A fine-tuned DINOv2 model for font classification with **built-in preprocessing**.

🎯 **Key Feature: No client-side preprocessing required!**

## Performance
- **Accuracy**: ~86% on test set
- **Preprocessing**: Automatic server-side pad-to-square + normalization

## Usage

### Simple API Usage (Recommended)

Clients can send **raw images directly** to inference endpoints:

```python
import requests
import base64

# Load your image
with open("test_image.png", "rb") as f:
    image_data = base64.b64encode(f.read()).decode()

# Send to inference endpoint
response = requests.post(
    "https://your-endpoint.com",
    headers={"Authorization": "Bearer YOUR_TOKEN"},
    json={"inputs": image_data}
)

results = response.json()
print(f"Predicted font: {results[0]['label']} ({results[0]['score']:.2%})")
```

### Standard HuggingFace Usage

```python
from transformers import pipeline

# The model automatically handles preprocessing
classifier = pipeline("image-classification", model="dchen0/font-classifier-v4")
results = classifier("your_image.png")
print(f"Predicted font: {results[0]['label']}")
```

### Direct Model Usage

```python
from PIL import Image
import torch
from transformers import AutoImageProcessor
from font_classifier_with_preprocessing import FontClassifierWithPreprocessing

# Load model and processor
model = FontClassifierWithPreprocessing.from_pretrained("dchen0/font-classifier-v4")
processor = AutoImageProcessor.from_pretrained("dchen0/font-classifier-v4")

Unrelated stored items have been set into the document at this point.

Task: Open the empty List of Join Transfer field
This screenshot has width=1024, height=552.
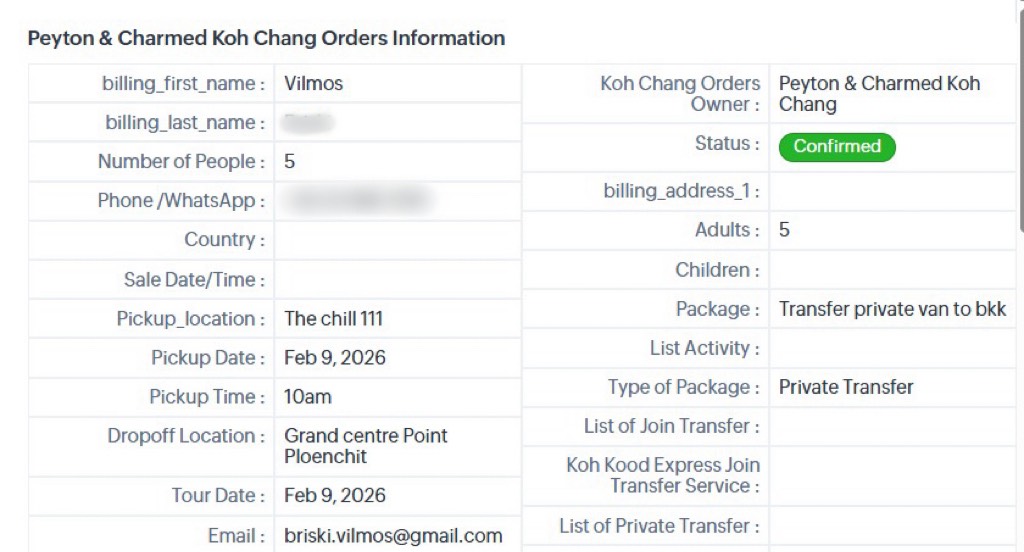Action: click(x=892, y=427)
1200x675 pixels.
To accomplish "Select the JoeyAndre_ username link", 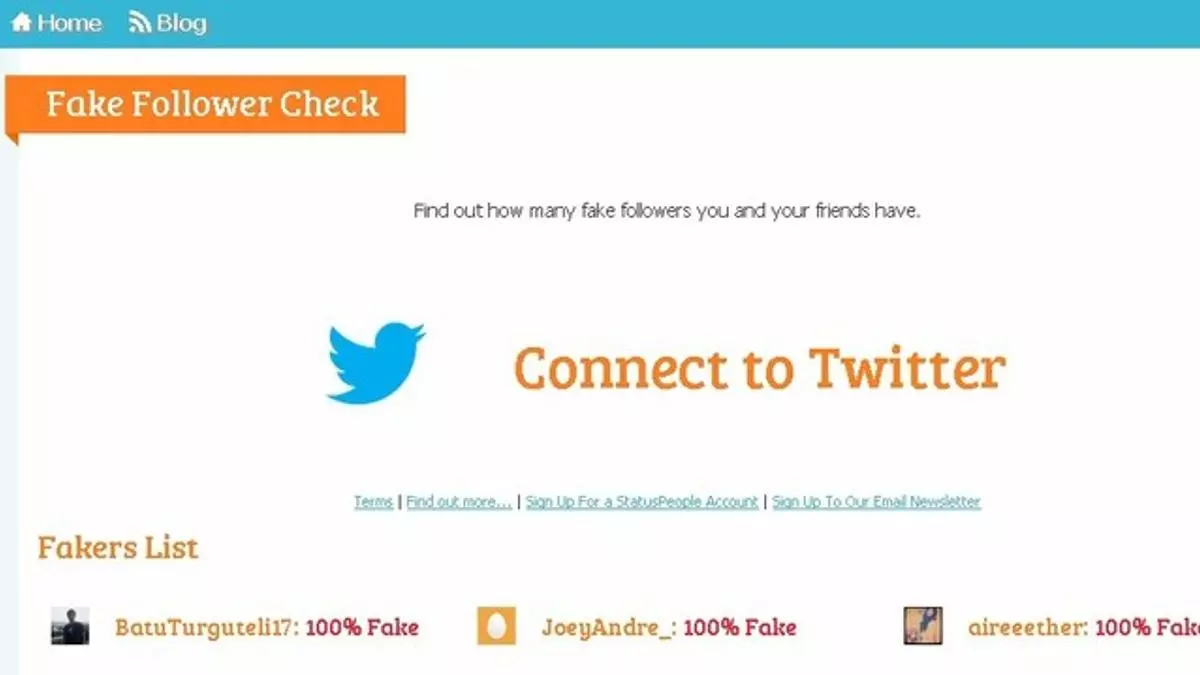I will click(609, 628).
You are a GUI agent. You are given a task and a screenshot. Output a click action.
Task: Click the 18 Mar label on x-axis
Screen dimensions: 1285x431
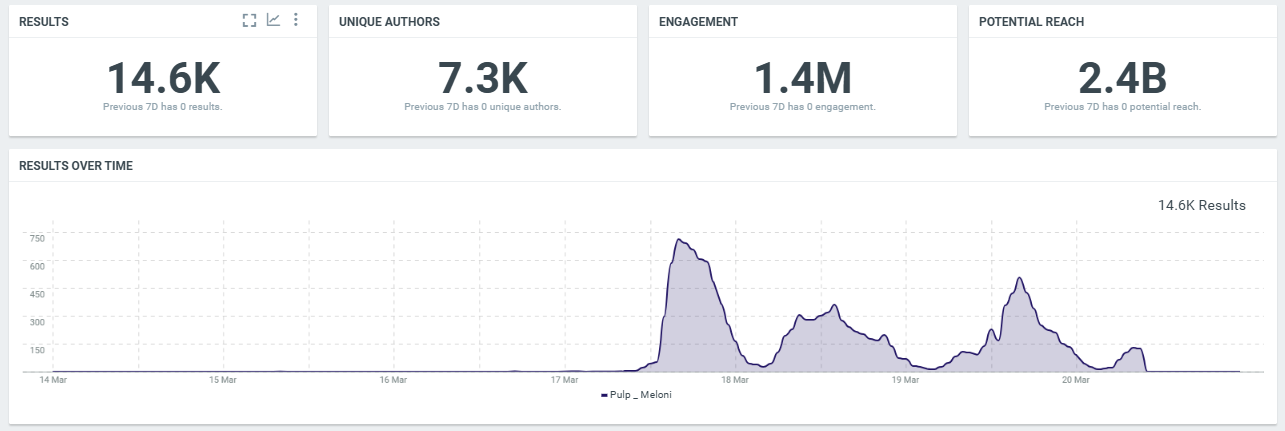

# Process image (model handles pad_to_square automatically)
image = Image.open("test.png")
inputs = processor(images=image, return_tensors="pt")
outputs = model(**inputs)
```

## Model Architecture

- **Base Model**: facebook/dinov2-base-imagenet1k-1-layer
- **Fine-tuning**: LoRA on Google Fonts dataset  
- **Labels**: 394 font families
- **Preprocessing**: Built-in pad-to-square + ImageNet normalization

## Server-Side Preprocessing

This model automatically applies the following preprocessing in its forward pass:

1. **Pad to square** preserving aspect ratio
2. **Resize** to 224×224
3. **Normalize** with ImageNet statistics

**No client-side preprocessing required** - just send raw images!

## Deployment

### HuggingFace Inference Endpoints

1. Deploy this model to an Inference Endpoint
2. Send raw images directly - preprocessing happens automatically
3. Achieve ~86% accuracy out of the box

### Custom Deployment

The model includes preprocessing in the forward pass, so any deployment (TorchServe, TensorFlow Serving, etc.) will automatically apply correct preprocessing.

## Files

- `font_classifier_with_preprocessing.py`: Custom model class with built-in preprocessing
- Standard HuggingFace model files

## Technical Details

The model inherits from `Dinov2ForImageClassification` but overrides the forward pass to include:

```python
def forward(self, pixel_values=None, labels=None, **kwargs):
    # Automatic preprocessing happens here
    processed_pixel_values = self.preprocess_images(pixel_values)
    return super().forward(pixel_values=processed_pixel_values, labels=labels, **kwargs)
```

This ensures that whether clients send raw images or pre-processed tensors, the model receives correctly formatted input.